Amieira
The word “amieira” in Portuguese means “common tree usually found among wet soils”. It is the European alder tree and it could be the origin of the name of this village. The proximity to several streams, including the one that runs through this village, and especially the Degebe river that runs through the local county, has made the soils abundant in water and rich in vegetation, including lots of alder trees. This natural designation could have thus been used to name the land, along with a more sacred name given to the parish: Our Lady of the Snows of Amieira. It is not really known when the village was founded, although in a local registry there are references to an “Amieira de Maura”, in the year 1263 when lands under the town charter of Portel were given to Dom João Peres de Aboim by settlers in Amieira de Moura.
The reference “de Maura” surely indicates that this village was previously inside or very close to the town limits of Moura and only became part of the Portel charter through Dom João de Aboim.
Perhaps the county of Amieira in the 13thcentury was just a collection of estates with their respective hills, which only later became the village known today as Amieira.
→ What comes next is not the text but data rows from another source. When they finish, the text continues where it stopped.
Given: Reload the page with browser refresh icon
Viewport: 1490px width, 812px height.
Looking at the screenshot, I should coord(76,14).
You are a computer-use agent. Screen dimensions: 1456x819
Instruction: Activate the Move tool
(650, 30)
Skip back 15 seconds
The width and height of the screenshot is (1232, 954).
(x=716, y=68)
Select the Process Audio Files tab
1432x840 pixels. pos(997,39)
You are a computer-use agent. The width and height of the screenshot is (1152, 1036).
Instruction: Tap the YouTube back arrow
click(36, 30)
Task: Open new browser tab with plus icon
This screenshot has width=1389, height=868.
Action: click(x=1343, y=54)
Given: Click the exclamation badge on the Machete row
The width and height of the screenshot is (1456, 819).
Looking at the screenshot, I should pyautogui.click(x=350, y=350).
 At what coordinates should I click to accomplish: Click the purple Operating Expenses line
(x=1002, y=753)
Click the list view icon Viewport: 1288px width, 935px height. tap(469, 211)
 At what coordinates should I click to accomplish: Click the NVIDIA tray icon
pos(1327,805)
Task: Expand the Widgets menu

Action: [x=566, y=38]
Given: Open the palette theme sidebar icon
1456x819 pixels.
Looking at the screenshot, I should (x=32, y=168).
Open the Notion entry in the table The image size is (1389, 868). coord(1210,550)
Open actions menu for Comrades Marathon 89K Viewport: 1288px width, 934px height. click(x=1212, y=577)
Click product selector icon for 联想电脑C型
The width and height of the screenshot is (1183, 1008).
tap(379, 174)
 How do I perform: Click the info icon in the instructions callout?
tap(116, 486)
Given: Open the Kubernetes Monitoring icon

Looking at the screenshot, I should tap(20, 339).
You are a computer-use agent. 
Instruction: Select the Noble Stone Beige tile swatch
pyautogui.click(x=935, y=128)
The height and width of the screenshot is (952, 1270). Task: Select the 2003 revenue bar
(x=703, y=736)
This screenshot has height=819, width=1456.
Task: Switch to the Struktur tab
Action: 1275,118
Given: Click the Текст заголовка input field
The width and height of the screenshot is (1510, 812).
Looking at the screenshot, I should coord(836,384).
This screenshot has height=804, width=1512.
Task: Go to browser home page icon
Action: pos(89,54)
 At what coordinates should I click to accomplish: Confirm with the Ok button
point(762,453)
What is certain is that the parish church, as it is today, was just outside the village surrounded by hills and separated from the village by a stream. The land of Amieira “separated into two bodies” was also known as “Aldeia dos Barbudos” or “Village of the Bearded Men”.
The original parish church of medieval origins was already in ruins at the beginning of the 16thcentury. It was later replaced as of 1534 with the current-day church, which was also completely restored during the 18thcentury.
About 400 meters away from the main parish church, on the top of a hill in the Herdade dos Pernes estate, you can find the Chapel of Our Lady of the Giesteira (or Broom Tree), which was restored just before 1624 by Father Gonçalo da Costa who was later buried there. In an 18thcentury document this chapel’s oracle was linked to the cult of breastfeeding. Today, the chapel is mostly in ruins.
In the middle of the village you can still find the Chapel of São Romão (Saint Romanus), built in the 17thcentury.
Most of the lands pertaining to the county were once part of the official hunting grounds for the Dukes of Braganza.